The Philistines
- Author: Alexey Pisemsky
- Original title: Мещане
- Language: Russian
- Publisher: Pchela [ru] (original) Khudozhestvennaya Literatura
- Publication date: 1877
- Publication place: Russian Empire
- Media type: Print (paperback & hardback)
- Followed by: Masons (1880)

= The Philistines (Pisemsky novel) =

1877 novel by Alexey Pisemsky

The Philistines (Мещане) is a three-part novel by Alexey Pisemsky started in 1873 and finished, according to the author's autograph, on 24 October 1877. Originally serialized by Mikhail Mikeshin-edited Pchela (Bee) magazine, in Nos. 18–49, 1877, it came out as a separate edition in 1878, published again by Mikeshin

The novel is considered to be thematically akin to the plays by Pisemsky (Baal, 1873, Enlighted Times, 1875 and The Financial Genius, 1876) which satirized the emerging Russian capitalism.
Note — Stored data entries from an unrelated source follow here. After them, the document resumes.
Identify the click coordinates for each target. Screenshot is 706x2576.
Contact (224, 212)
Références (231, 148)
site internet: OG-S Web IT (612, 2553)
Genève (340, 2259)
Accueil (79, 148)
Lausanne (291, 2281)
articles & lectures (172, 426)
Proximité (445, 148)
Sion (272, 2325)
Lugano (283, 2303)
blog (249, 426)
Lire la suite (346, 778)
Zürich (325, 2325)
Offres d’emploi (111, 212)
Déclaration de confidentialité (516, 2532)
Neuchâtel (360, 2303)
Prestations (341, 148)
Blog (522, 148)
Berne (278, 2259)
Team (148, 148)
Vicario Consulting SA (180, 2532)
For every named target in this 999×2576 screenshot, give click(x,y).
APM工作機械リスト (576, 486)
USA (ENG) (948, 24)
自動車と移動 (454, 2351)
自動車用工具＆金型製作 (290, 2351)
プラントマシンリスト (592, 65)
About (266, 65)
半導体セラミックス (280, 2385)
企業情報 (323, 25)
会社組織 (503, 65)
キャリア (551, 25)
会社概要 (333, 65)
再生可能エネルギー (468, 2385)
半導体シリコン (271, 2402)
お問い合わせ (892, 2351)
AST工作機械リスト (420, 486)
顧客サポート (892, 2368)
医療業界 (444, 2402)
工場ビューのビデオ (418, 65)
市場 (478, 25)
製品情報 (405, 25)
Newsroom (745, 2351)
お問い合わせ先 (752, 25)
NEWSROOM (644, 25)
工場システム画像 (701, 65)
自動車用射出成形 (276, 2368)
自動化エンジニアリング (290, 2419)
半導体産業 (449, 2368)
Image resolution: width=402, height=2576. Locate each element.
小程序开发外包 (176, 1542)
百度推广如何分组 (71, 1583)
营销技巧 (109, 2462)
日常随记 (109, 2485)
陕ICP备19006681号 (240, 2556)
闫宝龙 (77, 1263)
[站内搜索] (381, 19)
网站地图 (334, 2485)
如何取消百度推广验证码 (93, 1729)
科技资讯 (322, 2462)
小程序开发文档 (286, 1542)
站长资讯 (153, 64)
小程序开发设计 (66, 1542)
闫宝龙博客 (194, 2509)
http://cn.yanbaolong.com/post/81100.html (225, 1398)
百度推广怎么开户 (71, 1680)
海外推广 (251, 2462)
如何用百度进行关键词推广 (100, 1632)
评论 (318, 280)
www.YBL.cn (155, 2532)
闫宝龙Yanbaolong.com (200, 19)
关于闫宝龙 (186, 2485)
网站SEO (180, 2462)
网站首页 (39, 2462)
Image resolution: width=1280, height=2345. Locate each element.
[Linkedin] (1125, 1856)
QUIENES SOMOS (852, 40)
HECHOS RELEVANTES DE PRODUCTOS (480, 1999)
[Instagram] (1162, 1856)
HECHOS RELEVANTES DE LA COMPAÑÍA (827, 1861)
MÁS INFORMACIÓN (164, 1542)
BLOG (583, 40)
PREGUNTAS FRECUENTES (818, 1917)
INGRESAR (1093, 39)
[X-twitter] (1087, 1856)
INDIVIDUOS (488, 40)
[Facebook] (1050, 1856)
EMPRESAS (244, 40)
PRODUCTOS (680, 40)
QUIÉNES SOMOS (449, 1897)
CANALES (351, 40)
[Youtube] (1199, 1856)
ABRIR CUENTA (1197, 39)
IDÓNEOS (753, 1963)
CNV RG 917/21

Describing the novel's hero Begushev, a 'fearless knight' facing on his own the world of greed and crime, Pisemsky (in a 23 February letter to Mikeshin, the magazine's publisher and a renowned artist of the time) wrote: "...In his portrait please try to conjoin the features of [Mikhail] Bestuzhev and Hertzen, for it's their faces that I'd had in my imagination".